Ian Buruma
Avishai Margalit Occidentalism
One cannot imagine anyone nowadays bringing a bust of Schelling to Russia (or anywhere else for that matter), but that is what Ivan Kireyevsky did. Schelling was lionized and idolized in Russia in a way that is hard to understand now. Indeed, he was revered by such radical thinkers as the saintly anarchist Kropotkin, quite as much as by a reactionary thinker like Pogodin (the kind of reactionary who gives reaction a bad name). What did these men find in Schelling?

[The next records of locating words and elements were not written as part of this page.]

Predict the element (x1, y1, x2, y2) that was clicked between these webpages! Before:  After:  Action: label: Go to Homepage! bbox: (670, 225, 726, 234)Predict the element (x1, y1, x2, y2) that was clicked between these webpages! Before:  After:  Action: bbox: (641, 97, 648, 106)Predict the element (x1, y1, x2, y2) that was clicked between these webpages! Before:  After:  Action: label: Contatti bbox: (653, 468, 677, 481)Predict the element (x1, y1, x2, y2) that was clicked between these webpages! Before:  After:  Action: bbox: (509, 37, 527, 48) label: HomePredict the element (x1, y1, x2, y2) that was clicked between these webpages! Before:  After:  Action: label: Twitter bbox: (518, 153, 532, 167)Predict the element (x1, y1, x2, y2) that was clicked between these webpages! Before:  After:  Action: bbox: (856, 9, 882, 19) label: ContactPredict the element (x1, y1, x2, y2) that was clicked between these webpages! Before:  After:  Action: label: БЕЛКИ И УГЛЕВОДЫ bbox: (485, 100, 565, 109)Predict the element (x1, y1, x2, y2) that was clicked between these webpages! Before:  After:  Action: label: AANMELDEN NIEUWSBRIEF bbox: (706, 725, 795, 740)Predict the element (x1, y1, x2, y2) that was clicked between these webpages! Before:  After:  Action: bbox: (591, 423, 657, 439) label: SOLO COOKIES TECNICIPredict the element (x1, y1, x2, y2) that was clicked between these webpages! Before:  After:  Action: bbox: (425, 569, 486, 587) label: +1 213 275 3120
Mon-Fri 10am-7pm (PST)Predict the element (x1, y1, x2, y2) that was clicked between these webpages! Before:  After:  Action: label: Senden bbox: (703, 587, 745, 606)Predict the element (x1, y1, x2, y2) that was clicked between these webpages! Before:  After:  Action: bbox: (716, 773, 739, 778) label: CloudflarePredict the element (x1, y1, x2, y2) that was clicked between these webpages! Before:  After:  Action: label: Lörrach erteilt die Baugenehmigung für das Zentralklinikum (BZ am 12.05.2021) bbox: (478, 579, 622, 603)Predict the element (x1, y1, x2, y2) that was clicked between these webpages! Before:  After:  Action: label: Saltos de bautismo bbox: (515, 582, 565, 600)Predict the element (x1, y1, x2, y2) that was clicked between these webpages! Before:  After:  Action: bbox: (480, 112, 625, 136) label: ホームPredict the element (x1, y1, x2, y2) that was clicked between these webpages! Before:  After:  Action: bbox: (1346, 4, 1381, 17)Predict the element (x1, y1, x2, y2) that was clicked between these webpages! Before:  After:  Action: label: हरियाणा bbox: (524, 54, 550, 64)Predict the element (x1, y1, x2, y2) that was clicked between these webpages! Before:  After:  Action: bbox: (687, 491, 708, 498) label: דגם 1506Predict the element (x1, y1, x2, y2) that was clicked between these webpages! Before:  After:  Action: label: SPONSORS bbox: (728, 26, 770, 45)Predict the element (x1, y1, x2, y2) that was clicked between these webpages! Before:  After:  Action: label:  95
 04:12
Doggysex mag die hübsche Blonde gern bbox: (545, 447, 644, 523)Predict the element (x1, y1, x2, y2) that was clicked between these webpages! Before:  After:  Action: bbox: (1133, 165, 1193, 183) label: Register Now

German Romanticism, unlike other forms of Romanticism in western Europe, was not just a literary and artistic movement; it had intense political and social implications. In his Naturphilosophie, Schelling paints the universe as a living organism, behaving in a goal-directed manner. This is a complete reversal of Isaac Newton's idea of nature as a mechanism, directed not by goals, but by forces and causes. Schelling's organic notion was a means of doing away with the calculating mind of the West and provided the idea of society as a living organism, driven by communal goals. This was the antithesis of the liberal notion of a society made up of individuals bound by contract.
Schelling's ideas of the universe were very much in tune with the Slavophile mood. Society, to the Slavophiles, corresponded to the church, or religious community, as a divine-human organism. An often-used word for this was sobornost. Sobor was the church council, and the verb sobirat meant 'to unite'; thus the original ecclesiastical idea was the unity of the believers in the mystical body of Christ. Kireyevsky spoke of 'integrality.' In any case, inspired by Schelling's ideas, Russia was seen as the opposite of Western society, as represented by England, Holland, or the French republic.
In his New Principle in Philosophy, Ivan Kireyevsky made clear distinctions between the mind of the West and the mind of the rest—Russia, of course, being the paradigmatic non-Western mind. The West, in Kireyevsky's way of thinking, was built on rotten foundations: spiritually, on scholastic rationalism as adopted by the Catholic church; politically, on Roman and Teutonic conquests that formed the political order of Europe; and socially, on the Roman idea of absolute property rights, which Kireyevsky saw as an incipient form of individualism. He identified the mind of the West with abstract, fragmented reasoning, cut off from the wholeness of the world. The organic Russian mind, on the other hand, is guided by faith and able to grasp the totality of things.
Kireyevsky targeted both rationalism and reasonableness as pernicious elements in the Western mind. The two are easily conflated, but not in fact the same. Aristotle, in Kireyevsky's view, was responsible for molding the mind of the West in the iron cast of reasonableness. It was a good thing, however, that he failed to transmit this idea to his most illustrious pupil, Alexander the Great, who was great precisely because he was after glory, and not after the petty ideal of being reasonable. Reasonableness, says Kireyevsky, is nothing but the 'striving for the better within the circle of the commonplace.' Reasonableness is timid prudence, an appeal for intense mediocrity, based on trite conventional wisdom, the opposite of true wisdom. It is the fear of being original, lest one is perceived as an extremist, the worst thing one can be in the cowardly West. Reasonableness is the epitome of the non-heroic mind, excoriated by not just Russian Slavophiles such as Kireyevsky but a host of antiliberal thinkers, many of them German, who, as we have already noted, despised the merchant and worshiped the hero.
Many of us might think that being reasonable suggests prudence, stability, and having a modicum of foresight. It also suggests willingness to listen to reason and to act for clear reasons. In this sense it means the same as being rational. But Kireyevsky, as well as other Occidentalists after him, viewed prudence as timidity, stability as dullness, and foresight as seeking an uninspiring, sheltered life. Kireyevsky found all that in Aristotle, since Aristotle took common beliefs and common sense seriously, and Kireyevsky interpreted Aristotle's golden rule as a rule for avoiding extremes and seeking the average, which is another name for mediocrity. Thus Kireyevsky turned Aristotle into the first philosopher of the bourgeois mind, which is nothing but the mind of the West.